- **Source information**:
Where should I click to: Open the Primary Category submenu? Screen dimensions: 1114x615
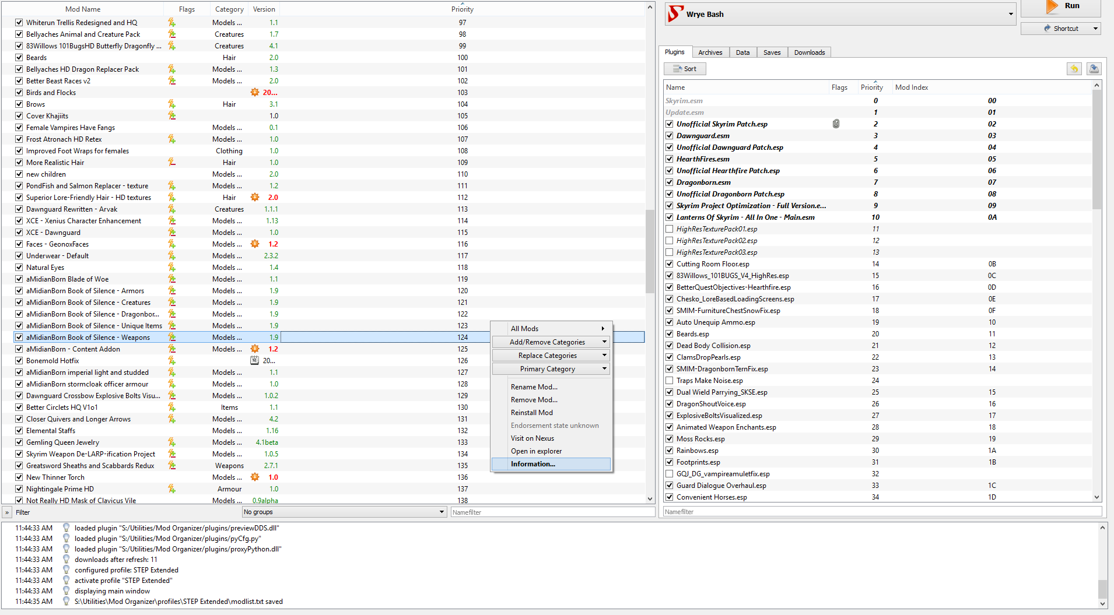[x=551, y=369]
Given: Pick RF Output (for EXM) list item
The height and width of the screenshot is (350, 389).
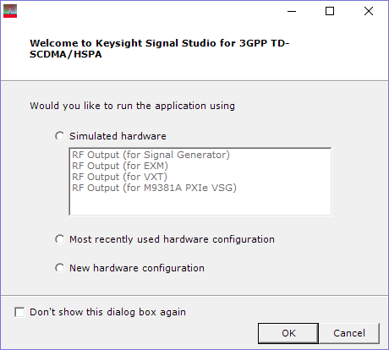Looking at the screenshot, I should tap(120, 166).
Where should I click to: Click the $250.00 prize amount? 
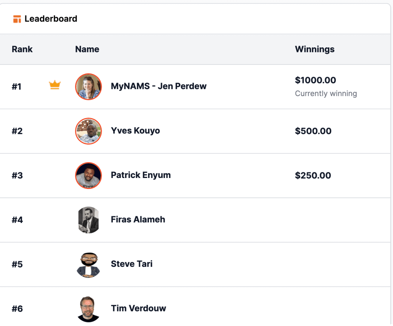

- **Assigned task**: Transcribe exactly the portion of the material above that runs from the line containing "Given: Pick RF Output (for EXM) list item" through its last line, omitting all pictures.

- **Output for this exercise**:
Given: Pick RF Output (for EXM) list item
The height and width of the screenshot is (350, 389).
Looking at the screenshot, I should tap(120, 166).
Where should I click to: Click the $250.00 prize amount? 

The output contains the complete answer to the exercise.